Ernst Schneider bought the company from the Breitling family in 1979 and under the new ownership, the Breitling brand saw some milestone changes. To celebrate the company’s 100th anniversary in 1984, Breitling redesigned the Chronomat chronograph watch, featuring rider tabs on the bezel and an automatic movement inside the watch. The Breitling Chronomat went on to become one of Breitling’s best selling watches. The 1980s also saw the introduction of the multifunction quartz Breitling Aerospace watch with both an analog and digital display, the Colt watch originally developed for armed forces, and the innovative Breitling Emergency watch with an integrated emergency transmitter.
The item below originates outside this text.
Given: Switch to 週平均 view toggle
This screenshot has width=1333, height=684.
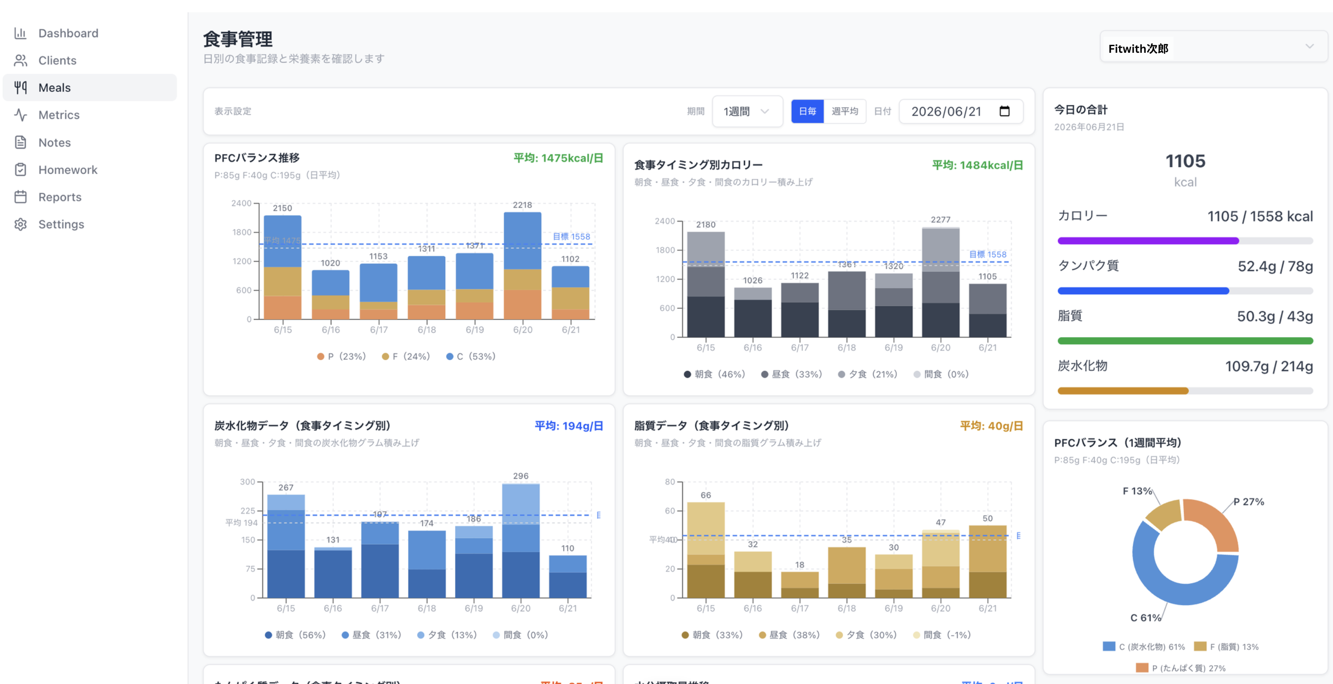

In the mid-2000s, Breitling teamed up with luxury car manufacturer Bentley to first make dashboards clock for Bentley cars. However, the relationship soon flourished into a full Breitling for Bentley collection of watches, which fuse design cues from both the watchmaker and the automaker.
To mark the 125th anniversary of Breitling, the company unveiled the in-house automatic chronograph Breitling Manufacture Caliber 01 in 2009. Breitling is continuing on this path of in-house movement making by equipping many of its watches with new manufacture movements.
Breitling was recently sold to CVC Capital Partners and a veteran of the industry, Georges Kern, assumed the role of CEO. Under his leadership, Breitling is releasing a flurry of new models, many inspired by iconic models from the brand’s archives like the Premiere collection and the Navitimer 8 lineup, but redesigned for a contemporary audience. What remains the same is Breitling’s commitment to making high-end technical chronographs and other complex timepieces deeply rooted in aviation.